Had a heavy one last week in liver failure getting Lactulose q6h and on tube feeds. As you can imagine, that patient was constantly pooping. We cleaned her up at least 6-7 times per shift every shift. My back felt so horrible after my three shifts I just wanted to lay around and not do anything and it took 800mg of ibuprofen to even get comfortable enough to sleep for several days afterwards. A lot of my coworkers have back injuries - lots bring all kinds of pain relief creams and patches; some bring their narcs and Flexeril to work and wouldn't survive a shift without them. I can hit up just about any of my coworkers for pain medicine if I forget to bring my own. One of my coworkers is retiring many years earlier than she intended to in a few months because her back is so damaged she physically can't handle it any more and she is going to need back surgery.

I would NOT recommend ICU to someone looking for a specialty to retire in unless you're one of those that lifts weights at the gym 3-4 days per week and you're in the best shape of your life. I worked as a CNA on an inpatient rehab floor in nursing school and all of that getting people up to the commode was less physically demanding than working as a nurse in ICU.

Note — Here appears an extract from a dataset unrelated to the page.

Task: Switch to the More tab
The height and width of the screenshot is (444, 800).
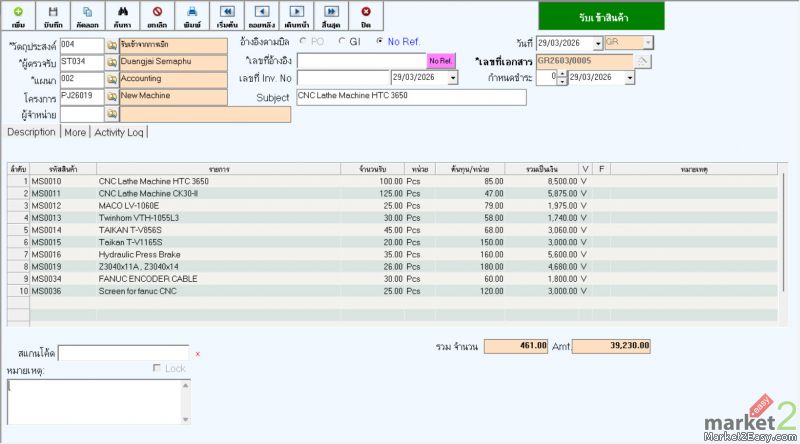Action: click(75, 132)
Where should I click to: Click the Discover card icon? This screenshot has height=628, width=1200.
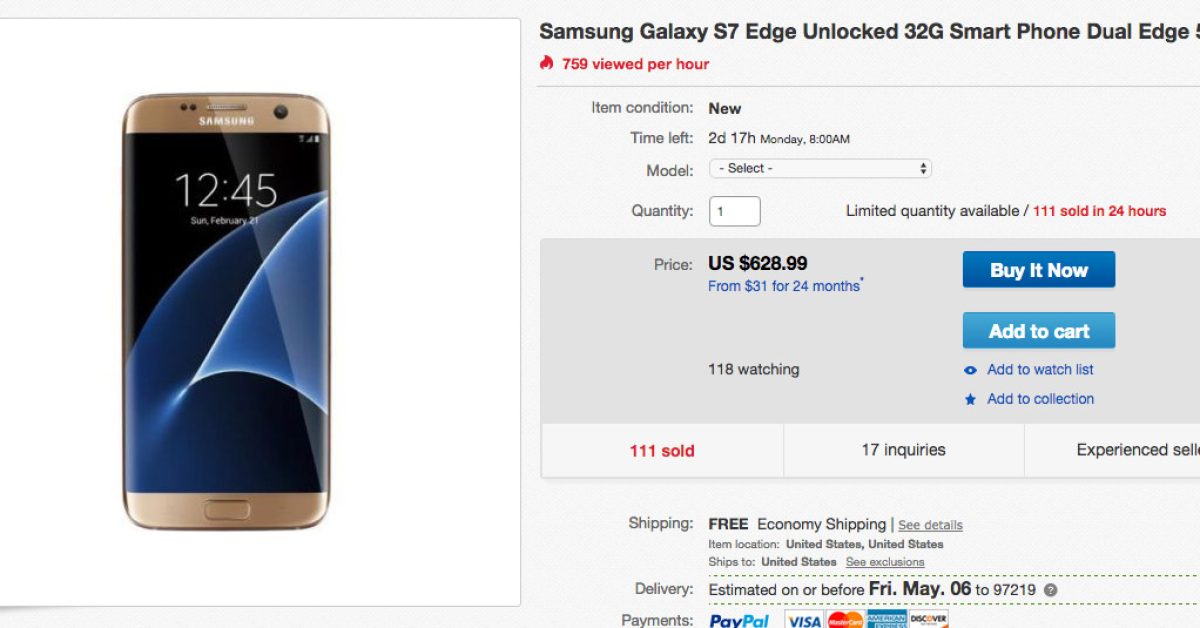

I work in my states largest hospital - close to 700 beds. We have 7 icu's, are the leading neuro and cardiac and transplant hospital. I got my degree at 53, i am now 55. My hospital welcomes nurses new and old experienced and unexperienced. They have a great preceptor program and no one is thrown to the wolves without 3 months orientation/recepting. Resources are always available and other nurses on the unit are great. Granted it is an icu which is a whole different ballgame than floor nursing. Patient load is 2/1 never higher. I don't think any of the other hospitals in my state are any different. I am in Wisconsin. i am so surprised when I read about these hospitals with so many presumptions of their nurses and their degrees and experiences. We just do not have that here.